The aerodynamic roughness length (z(0m)) is a crucial parameter for reliably simulating turbulent exchanges between the land surface and the atmosphere. Due to the large number of input variables related to vegetation growth and aerodynamic conditions near the surface, estimating z(0m) precisely is difficult and, to date, no universal model has been established. Understanding the z(0m) changes in time series data and the relative contributions of vegetation indices and meteorological factors is important to providing a basis for modelling z(0m). In this paper, the main meteorological factors that influence z(0m) in different seasons are presented based on data from three automatic weather stations (AWSs) that represent various land surface patterns in the Heihe river basin.
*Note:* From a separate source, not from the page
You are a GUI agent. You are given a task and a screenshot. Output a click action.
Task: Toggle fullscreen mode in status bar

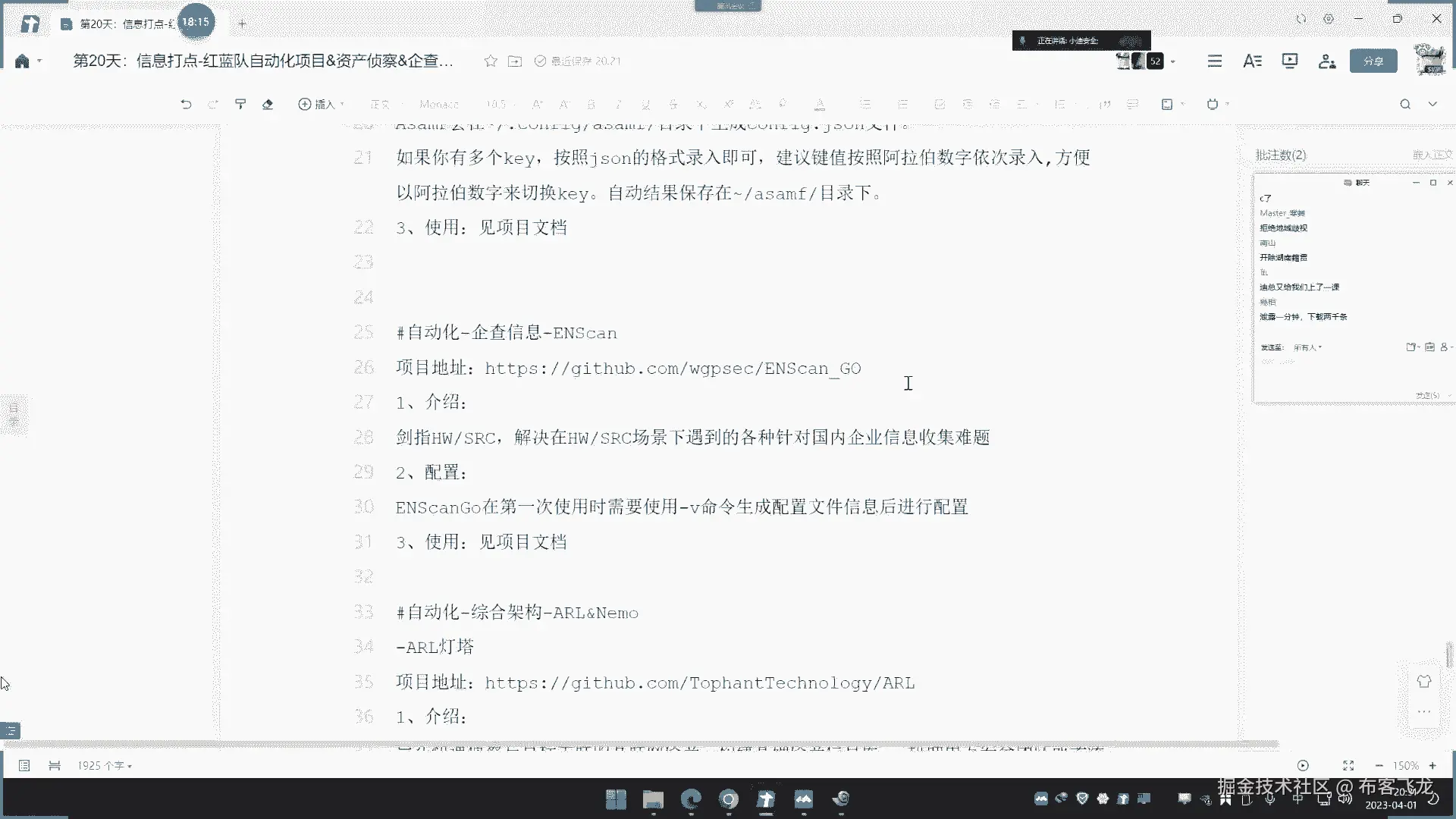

A correlation analysis identified the dominant factors that influence z(0m) changes at half-hour and daily scales; then, a factor analysis was performed to identify the different contributions of vegetation indices and meteorological factors to z(0m) at different time scales. The results show that meteorological factors (wind speed, wind direction and atmospheric stability) are the main driving factors for z(0m) at the Arou and Guantan sites, which are situated in grassland and forest mountain areas, respectively, and that the vegetation indices have no impact on the z(0m) variations in these areas. In contrast, for the Daman site, situated in flat farmland, the vegetation indices are the primary driving factors, while meteorological factors such as wind speed and atmospheric stability are secondary factors, and wind direction has no significant influence. Finally, a detailed analysis was conducted to detect the relationships between half-hourly z(0m) measurements and three dominant meteorological factors.